The more times a child is moved, the more likely he is to have a higher incidence of mental disturbances than kids not in foster care.

The concept of a moral career as defined and used by Erving Goffman comes to mind. As they inform me: "We concentrate on simple events to focus on lasting changes, important enough to be considered fundamental and that might change our lives".

Their claim suggests that they belong to a particular social category, even though events affect each of them separately.

The child often sees his placement as a destabilizing event since it is not surrounded by known landmarks and hardly ever has had its conditions explained.

"The fact of being in your real family and then we are placed in a center and after, we are recovered in another family. I think it's a bit complicated when you're small. […] We are lost. (Maude, 16 years old)". It is in the daily experience that the child will make his new bearings.

Displacement is experienced as insecure and the sense of security is only rebuilt as the physical, social and human environment becomes more familiar.
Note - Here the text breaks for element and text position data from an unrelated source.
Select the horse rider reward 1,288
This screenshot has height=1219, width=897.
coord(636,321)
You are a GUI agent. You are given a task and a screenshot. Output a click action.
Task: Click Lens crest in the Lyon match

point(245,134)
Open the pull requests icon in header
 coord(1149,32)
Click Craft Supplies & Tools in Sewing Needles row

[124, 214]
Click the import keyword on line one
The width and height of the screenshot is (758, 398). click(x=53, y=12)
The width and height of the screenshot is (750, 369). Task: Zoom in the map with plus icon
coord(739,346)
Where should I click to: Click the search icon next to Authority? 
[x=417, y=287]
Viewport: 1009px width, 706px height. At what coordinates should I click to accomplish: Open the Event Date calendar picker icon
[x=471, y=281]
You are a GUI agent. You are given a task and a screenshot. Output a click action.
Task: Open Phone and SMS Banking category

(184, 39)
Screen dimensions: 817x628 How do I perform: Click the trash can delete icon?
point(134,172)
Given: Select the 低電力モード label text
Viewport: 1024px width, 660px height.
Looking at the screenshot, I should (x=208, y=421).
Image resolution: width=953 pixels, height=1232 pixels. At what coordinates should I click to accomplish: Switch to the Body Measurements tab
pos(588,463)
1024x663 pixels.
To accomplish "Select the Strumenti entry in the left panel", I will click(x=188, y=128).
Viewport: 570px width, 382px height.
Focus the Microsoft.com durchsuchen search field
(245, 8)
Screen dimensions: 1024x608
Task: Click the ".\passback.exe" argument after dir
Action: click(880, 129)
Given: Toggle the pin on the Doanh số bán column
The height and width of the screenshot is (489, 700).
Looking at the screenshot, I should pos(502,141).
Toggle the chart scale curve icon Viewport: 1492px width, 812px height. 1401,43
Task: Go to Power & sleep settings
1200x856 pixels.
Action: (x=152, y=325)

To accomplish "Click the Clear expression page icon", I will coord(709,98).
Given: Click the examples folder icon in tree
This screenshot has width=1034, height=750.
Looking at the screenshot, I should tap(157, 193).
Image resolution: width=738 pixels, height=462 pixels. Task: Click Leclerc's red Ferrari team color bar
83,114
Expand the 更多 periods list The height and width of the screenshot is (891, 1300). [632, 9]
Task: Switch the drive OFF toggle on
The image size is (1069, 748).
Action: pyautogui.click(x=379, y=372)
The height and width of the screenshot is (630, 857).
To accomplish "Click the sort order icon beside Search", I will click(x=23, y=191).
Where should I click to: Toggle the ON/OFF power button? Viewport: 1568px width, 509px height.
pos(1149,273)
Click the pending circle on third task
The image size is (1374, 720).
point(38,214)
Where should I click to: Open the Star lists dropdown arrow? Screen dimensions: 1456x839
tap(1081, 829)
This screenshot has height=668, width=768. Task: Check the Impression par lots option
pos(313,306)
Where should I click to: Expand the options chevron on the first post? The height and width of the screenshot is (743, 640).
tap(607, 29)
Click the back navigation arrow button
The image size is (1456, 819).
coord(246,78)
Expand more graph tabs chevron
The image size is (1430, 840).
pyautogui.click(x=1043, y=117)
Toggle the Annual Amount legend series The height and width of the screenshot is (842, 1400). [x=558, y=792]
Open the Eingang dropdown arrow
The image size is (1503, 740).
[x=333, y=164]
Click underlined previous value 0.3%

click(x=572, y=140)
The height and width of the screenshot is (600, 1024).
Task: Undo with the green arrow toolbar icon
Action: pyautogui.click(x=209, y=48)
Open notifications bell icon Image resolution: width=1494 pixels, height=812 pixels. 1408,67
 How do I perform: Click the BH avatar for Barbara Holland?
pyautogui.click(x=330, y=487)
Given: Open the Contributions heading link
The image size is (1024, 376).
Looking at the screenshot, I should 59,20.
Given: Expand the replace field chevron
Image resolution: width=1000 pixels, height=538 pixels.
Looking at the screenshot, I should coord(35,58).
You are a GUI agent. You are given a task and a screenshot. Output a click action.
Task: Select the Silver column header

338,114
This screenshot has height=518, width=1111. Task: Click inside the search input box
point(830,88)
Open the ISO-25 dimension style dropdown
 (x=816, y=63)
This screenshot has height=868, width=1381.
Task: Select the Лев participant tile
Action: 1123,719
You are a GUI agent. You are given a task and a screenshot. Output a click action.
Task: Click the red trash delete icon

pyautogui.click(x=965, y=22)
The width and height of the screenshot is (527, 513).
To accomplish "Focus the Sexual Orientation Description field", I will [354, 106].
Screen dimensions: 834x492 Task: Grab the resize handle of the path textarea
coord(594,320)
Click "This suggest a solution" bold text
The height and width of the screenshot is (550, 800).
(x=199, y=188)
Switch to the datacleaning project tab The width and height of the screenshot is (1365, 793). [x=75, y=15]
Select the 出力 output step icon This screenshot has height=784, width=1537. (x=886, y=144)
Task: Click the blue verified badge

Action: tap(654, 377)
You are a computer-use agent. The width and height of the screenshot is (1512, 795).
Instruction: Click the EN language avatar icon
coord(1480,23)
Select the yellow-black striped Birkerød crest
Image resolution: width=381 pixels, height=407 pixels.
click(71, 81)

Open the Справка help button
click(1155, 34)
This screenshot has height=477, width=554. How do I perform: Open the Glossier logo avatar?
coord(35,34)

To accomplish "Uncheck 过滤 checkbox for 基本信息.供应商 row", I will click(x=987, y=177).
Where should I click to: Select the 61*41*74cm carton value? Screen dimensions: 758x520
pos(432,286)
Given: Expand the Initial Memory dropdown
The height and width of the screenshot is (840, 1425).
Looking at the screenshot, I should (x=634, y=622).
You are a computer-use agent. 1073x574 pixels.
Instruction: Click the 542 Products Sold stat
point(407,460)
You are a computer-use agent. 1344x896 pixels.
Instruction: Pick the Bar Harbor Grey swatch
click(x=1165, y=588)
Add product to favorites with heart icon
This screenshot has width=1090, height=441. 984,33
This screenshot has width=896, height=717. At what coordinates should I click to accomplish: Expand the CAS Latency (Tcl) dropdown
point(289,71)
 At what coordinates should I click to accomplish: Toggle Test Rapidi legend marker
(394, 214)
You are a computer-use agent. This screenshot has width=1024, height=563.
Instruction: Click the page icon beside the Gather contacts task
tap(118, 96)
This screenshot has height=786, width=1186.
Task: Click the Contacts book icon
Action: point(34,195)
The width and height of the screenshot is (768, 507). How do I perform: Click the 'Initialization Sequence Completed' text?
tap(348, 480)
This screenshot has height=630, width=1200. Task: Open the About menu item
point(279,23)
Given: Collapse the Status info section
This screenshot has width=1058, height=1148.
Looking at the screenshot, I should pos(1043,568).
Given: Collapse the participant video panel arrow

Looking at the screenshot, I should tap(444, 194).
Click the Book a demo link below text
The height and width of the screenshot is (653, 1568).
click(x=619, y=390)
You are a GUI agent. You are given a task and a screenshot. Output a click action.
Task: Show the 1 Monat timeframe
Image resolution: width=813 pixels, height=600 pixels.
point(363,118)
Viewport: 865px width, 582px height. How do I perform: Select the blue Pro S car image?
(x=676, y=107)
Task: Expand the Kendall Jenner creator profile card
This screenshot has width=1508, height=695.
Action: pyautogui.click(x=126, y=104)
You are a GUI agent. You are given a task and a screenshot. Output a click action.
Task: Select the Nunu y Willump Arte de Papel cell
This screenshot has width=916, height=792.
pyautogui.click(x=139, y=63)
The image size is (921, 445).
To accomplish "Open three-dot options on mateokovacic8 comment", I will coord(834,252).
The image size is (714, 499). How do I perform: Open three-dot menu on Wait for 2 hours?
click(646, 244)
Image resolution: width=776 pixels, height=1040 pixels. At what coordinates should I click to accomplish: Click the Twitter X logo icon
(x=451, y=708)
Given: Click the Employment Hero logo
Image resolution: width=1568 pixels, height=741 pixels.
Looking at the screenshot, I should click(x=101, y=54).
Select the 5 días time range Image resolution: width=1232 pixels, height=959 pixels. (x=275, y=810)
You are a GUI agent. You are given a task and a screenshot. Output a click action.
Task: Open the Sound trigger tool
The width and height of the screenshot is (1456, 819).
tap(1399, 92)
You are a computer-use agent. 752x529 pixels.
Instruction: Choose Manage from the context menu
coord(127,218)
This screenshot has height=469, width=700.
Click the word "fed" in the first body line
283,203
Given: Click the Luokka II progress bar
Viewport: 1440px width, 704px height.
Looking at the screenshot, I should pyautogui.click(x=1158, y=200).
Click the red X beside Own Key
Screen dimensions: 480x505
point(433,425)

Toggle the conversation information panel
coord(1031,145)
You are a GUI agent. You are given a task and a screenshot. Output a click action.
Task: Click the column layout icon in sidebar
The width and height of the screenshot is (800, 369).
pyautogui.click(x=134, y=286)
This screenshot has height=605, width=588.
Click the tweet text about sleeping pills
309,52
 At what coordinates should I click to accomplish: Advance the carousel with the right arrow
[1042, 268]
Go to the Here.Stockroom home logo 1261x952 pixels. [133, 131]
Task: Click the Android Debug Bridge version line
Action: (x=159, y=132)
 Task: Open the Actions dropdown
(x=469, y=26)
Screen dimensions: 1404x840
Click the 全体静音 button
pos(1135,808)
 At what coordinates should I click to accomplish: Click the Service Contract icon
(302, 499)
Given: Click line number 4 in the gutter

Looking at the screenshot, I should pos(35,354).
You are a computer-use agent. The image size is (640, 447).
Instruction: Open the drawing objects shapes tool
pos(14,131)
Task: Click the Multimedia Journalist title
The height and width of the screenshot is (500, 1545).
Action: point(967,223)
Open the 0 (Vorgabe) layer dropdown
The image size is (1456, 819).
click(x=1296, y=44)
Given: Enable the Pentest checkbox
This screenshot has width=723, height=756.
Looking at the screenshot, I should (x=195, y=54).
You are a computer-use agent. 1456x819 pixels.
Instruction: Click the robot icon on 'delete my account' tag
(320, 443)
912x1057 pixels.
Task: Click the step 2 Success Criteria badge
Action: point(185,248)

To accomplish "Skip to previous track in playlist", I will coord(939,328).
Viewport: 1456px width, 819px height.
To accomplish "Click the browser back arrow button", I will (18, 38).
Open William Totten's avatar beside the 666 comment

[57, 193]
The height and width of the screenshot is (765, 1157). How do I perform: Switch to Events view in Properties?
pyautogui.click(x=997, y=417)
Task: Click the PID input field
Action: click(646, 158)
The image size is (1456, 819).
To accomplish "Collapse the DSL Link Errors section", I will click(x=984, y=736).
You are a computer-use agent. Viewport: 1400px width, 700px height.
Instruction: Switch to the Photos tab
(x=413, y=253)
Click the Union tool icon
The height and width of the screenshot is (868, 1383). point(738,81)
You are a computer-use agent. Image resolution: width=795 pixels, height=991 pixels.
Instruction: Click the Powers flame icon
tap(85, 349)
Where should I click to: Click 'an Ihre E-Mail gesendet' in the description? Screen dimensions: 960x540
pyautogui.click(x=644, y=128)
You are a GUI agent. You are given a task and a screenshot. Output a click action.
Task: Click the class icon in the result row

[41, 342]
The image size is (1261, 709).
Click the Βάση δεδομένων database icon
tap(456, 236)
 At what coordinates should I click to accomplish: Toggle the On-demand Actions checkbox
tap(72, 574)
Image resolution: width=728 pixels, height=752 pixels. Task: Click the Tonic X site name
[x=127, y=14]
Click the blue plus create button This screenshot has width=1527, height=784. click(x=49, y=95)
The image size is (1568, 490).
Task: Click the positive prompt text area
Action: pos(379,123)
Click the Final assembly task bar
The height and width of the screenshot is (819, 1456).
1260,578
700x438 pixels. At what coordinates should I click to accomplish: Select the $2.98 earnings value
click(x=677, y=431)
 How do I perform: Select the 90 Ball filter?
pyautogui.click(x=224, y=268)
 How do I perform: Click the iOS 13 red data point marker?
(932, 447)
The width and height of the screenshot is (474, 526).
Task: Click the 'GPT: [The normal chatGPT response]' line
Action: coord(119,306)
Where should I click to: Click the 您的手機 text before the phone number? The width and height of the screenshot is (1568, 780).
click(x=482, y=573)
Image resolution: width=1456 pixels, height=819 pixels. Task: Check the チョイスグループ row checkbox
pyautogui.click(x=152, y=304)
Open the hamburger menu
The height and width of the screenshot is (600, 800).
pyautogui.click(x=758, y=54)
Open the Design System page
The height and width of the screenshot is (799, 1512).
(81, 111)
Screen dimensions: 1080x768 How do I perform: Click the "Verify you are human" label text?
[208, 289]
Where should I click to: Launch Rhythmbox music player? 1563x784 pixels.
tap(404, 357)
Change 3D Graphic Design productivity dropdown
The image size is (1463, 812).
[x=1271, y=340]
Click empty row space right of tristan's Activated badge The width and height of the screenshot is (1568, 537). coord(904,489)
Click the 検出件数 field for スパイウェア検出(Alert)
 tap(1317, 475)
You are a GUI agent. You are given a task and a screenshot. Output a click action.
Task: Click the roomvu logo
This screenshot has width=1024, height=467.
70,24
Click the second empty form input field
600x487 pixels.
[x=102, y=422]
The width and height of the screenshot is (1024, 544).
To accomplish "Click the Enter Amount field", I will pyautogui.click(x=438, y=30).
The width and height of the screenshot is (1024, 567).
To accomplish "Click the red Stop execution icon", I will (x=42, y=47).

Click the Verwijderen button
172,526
Not dissociating from his parents, the child seems at first assured that it is the social services and it worker and justice that want to "harm" him and his family.

He cannot consider the measures as a possible protection, he is suspicious and his representation of the placement is almost identical to that of his parents. This fear is justified if we consider the changes during the care-taking events.

The act of separation confirms this first representation of the placement. When youths remember and tell, cries and tears translate the fear and the symbolic and physical violence of the interventions.

Even in the case of prepared placements, the child seems particularly affected by parental fears; he knows it is not a summer camp but a placement with the fear that a temporary home will be transformed into a permanent placement.

The silence around the separation provokes in the child a trauma doubling that of the separation.
There is in every placement a form of gravity which cannot escape the child. There is in every placement parents who are challenged or who feel challenged, and this does not escape the child either.

Whether the placement results from a judicial or administrative decision seems ultimately to have little influence on the ways in which everyone sees an institution that remains, above all, one depriving children of their parents, the parents of their children, on a daily basis.

The child is far from being able perceive the system of protection as a whole, with its organization and its hierarchies. The face of placement is often for him that of the social worker who, even if he is not the character in charge of the final decision, acts toward the path for placement and thus becomes an "enemy" for his parents and, in turn, for the child.

Even when their family is abusive or neglectful, a child in foster care may experience emotional disorders such as depression, inability to form attachments with substitute parents or caregivers, and mental health issues. A foster child sometimes performs at a lower level at school, repeats classes more often and earns lower grades.

Depression, poor social skills, and negative behaviors such as anger and aggression often occur in all children. Children in foster care are more likely to form fleeting attachments. He might be distrustful and suspicious, unable to follow rules, or appear to have no sense of guilt over his behavior. Some attach to any adult indiscriminately, but on a superficial level.

Many children are anxious and have trouble sleeping before visiting with their biological family members. They also express unrealistic ideas about what the visit will be, especially if they have not seen the parent recently.

Visits often turn foster households upside down, both before and after. Acting out after visits is common; crying, anger, sadness, and withdrawal are all typical behaviors.

Some think it means that the child would be better without the visits, but that is not the case. As difficult as these behaviors are, it is still important to maintain contact with biological parents unless there is evidence that visits are actually harmful.